Pues me refiero a que hay que aprovechar la gran facilidad que tiene la danza española para concebir esta gran oportunidad de presentarla por todo el mundo para que se convierta también en un medio de expresión de lo que es el arte español. Cuanto más he viajado y más países he visto, estoy seguro que España es uno de los exponentes del arte más grande y más completo del mundo.

¿Piensas entonces que llegará el día en que consigamos un fanatismo cultural como lo hay en el deporte?

Yo espero que sí y pienso que para ello las personas referentes del ámbito cultural tenemos que dejar un poquito de lado nuestra rutina y nuestro mundo (que cada uno estamos dentro de nuestra exigencia) y trabajar en todo esto para comunicar con la sociedad.

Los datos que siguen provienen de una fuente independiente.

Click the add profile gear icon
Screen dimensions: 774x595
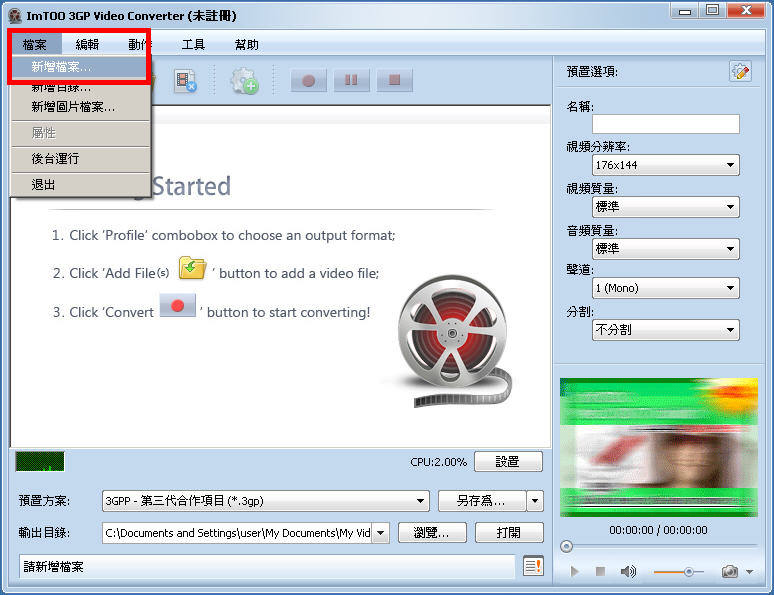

Tienes un perfil muy exigente, porque además no te has dedicado exclusivamente a la danza, sino que has dedicado gran parte de tu conocimiento a la natación y al patinaje.

El contacto con el patinaje artístico fue totalmente circunstancial. Fue en el año 2000 cuando la pareja francesa que era campeona del mundo en aquel momento vino a España y querían incorporar una pieza de flamenco, de manera que les gustaba mi perfil porque lo habían visto en el Ballet Nacional de España y me propusieron trabajar con ellos. Estuvimos trabajando casi dos años y el resultado fue la medalla de oro en el campeonato del mundo. A partir de ahí fue una avalancha porque me comenzaron a llamar para crear programas individuales y de parejas, e incluso espectáculos específicos. Gracias a la primera pareja, pude entrar en el mundo del patinaje artístico y me he encontrado coreografiando a los más grandes patinadores del mundo sobre hielo (En Austria, en Japón, en China, en Alemania…). Para mí, el gran reto fue hacer que los patinadores dejaran de pensar que eran deportistas y se convirtieran en artistas, y eso fue precisamente lo que me ha permitido ser un poco diferente a los otros profesionales del sector.

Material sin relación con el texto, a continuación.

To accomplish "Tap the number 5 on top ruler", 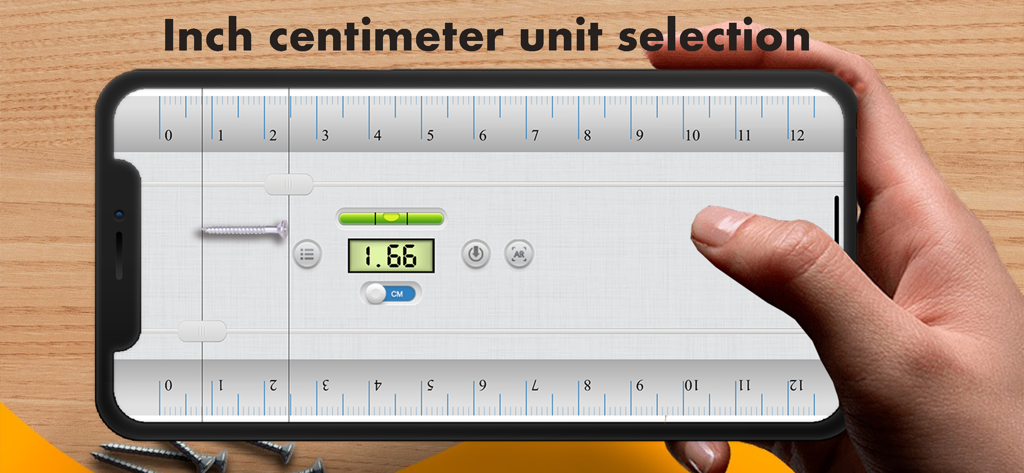I will [x=430, y=137].
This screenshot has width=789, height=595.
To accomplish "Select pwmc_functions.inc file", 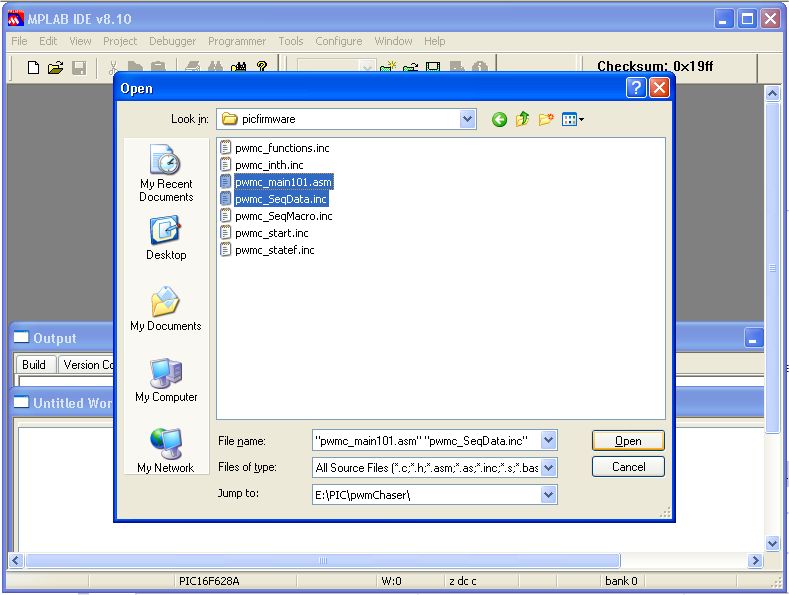I will [x=282, y=148].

Volviendo a la compañía de danza profesional Antonio Najarro, ¿cómo son los ensayos de una compañía profesional de danza en esta nueva etapa en que nos encontramos?

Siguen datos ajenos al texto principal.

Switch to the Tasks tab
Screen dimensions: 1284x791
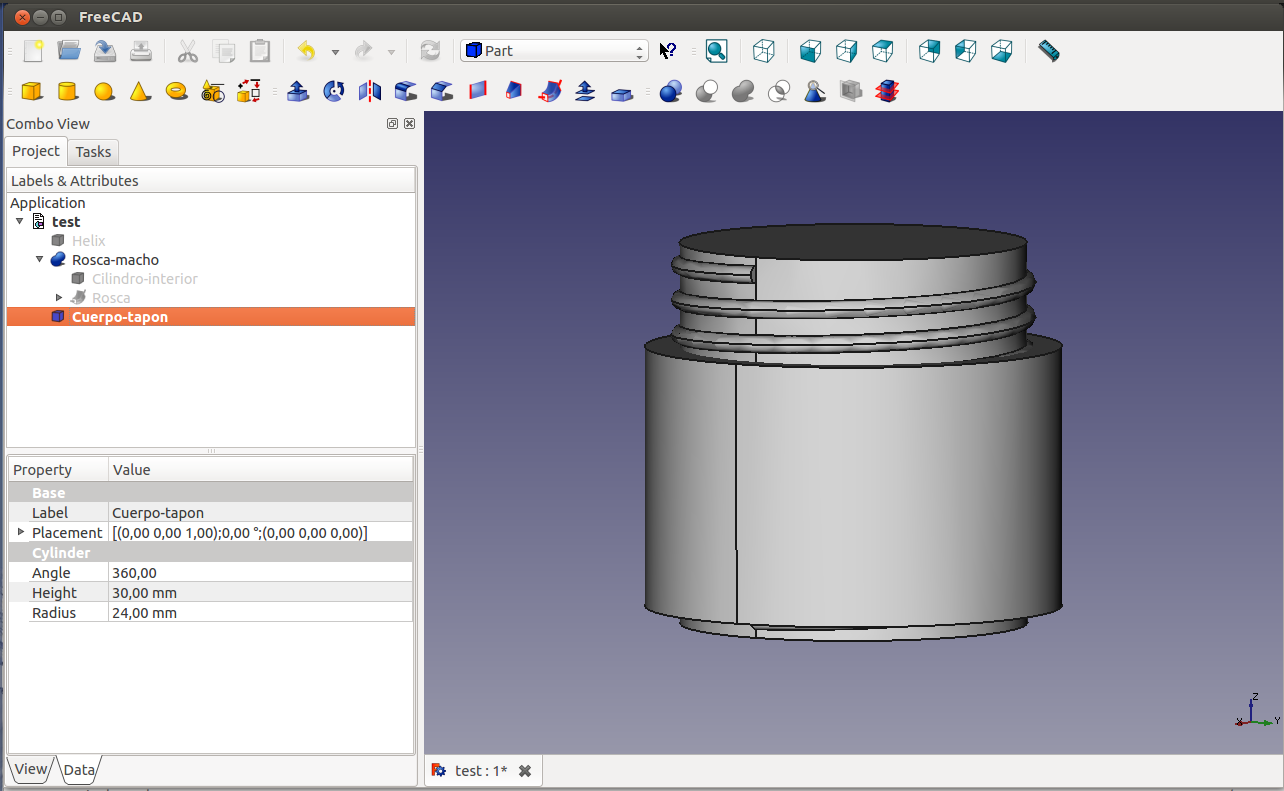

Somos una compañía de gran formato, somos 23 personas, y fue muy complejo nuestro estreno en Granada. Nos encontrábamos ensayando todos en un mismo sitio y, además, estando durante un mes inmersos en nuestra preparación, viajando con unas maneras sanitarias muy rigurosas, con mucho cuidado. Por supuesto, los teatros (y esto es algo que digo siempre y que voy a seguir diciendo y que ahora no comprendo cómo puede estar así la situación) cumpliendo los protocolos sanitarios a la perfección. 

A nivel gubernamental, se está poniendo por delante el turismo, pero no nos cansamos de decir que la cultura es segura.

Ya te digo yo que el aforo que están dejando en los teatros los estamos llenando, pero el problema es que deberían dejar un aforo menos limitado, porque hay mucha seguridad. Además, hay que tener en cuenta que hay teatros privados que no sobreviven con un aforo tan reducido. Yo creo que hay que concienciar que durante todo el tiempo que estuvimos de confinamiento fueros los cantantes, los actores y los artistas en general los que dinamizaban las redes sociales, acompañando la vida de las personas que estaban en sus casas, y de una manera muy generosa, y eso desde el gobierno lo tienen que ver y ser equitativos.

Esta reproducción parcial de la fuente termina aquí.